Even though this sounds very obvious and indeed simple, I am amazed how often people ‘see’ the negative. They invest their attention in the stronger emotional outcome, which is pain not pleasure. This means that people tell themselves, ‘Don’t go in the rough. Don’t hit it out of bounds’ – then do exactly that! This is very frustrating and results in us feeling inadequate as golfers and seeing ourselves as less capable than we truly are.
What you have to understand is that the brain processes information. It doesn’t assign value to it, it just assigns an outcome. If we put in the wrong information, such as the possibility of hooking into a bunker, the brain will process that, with no interpretation of whether the imagined outcome is good or bad.
When we focus our attention on not hooking into the bunker, our brain simply locks onto that as the intended target. Which is why people who have been lifelong slicers of the ball can suddenly, to their amazement, produce a hook out of nowhere. So we need to avoid putting the possibility of a mistake into our brain in the first place.
This ability to focus is evident among many of the game’s greats. Ben Hogan, one of the greatest players who ever lived, was famed for his powers of concentration on the course. He had an icy stare, made very little conversation with his playing partner or indeed his caddie and often just puffed away on a cigarette deep in concentration. It was noted that before hitting the ball he would stare into the distance, then turn and select his club, before hitting what was usually a perfect shot. He never discussed the mental side of his game, and as a player he was something of an enigma – no one really knew his secret. He once told a journalist that the secret was found in the dirt. By this he meant time spent on the practice ground. Up until the time he died, he continued to practice in search of the perfect swing.
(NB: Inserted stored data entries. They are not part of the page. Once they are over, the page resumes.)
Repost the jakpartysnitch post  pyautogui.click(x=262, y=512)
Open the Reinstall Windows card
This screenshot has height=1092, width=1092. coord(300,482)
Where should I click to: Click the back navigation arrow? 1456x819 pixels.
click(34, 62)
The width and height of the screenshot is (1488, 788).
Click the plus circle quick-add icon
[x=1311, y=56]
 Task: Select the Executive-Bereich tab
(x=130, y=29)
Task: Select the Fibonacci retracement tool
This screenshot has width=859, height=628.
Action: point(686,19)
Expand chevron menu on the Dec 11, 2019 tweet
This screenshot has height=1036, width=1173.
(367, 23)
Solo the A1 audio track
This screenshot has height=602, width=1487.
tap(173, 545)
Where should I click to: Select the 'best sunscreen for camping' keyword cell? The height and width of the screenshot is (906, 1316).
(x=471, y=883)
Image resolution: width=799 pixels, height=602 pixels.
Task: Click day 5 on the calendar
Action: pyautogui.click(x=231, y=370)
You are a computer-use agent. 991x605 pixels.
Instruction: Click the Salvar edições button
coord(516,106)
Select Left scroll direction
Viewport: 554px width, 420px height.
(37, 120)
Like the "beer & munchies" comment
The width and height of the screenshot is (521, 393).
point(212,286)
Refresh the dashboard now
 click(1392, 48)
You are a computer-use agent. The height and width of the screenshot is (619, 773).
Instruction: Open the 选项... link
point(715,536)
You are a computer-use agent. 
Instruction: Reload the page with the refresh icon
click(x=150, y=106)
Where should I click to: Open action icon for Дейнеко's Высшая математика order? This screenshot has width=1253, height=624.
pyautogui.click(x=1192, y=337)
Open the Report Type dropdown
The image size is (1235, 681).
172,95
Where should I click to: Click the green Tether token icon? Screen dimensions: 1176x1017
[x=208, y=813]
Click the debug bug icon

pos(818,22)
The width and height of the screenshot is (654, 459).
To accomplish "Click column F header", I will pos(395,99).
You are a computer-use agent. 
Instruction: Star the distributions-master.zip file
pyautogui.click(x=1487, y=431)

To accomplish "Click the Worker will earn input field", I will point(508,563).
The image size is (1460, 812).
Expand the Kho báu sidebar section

One thing is sure: he practised harder than any of his fellow professionals. He practised until his hands ached, and then he practised some more. However, a few years after his death a booklet was found in Hogan’s study. It had been printed in the 1930s and was concerned with mental strength and mental conditioning. Many sections had been underlined in pencil, indicating that he had understood the need to develop a strong mind and strong muscle memory as the foundation for his greatness.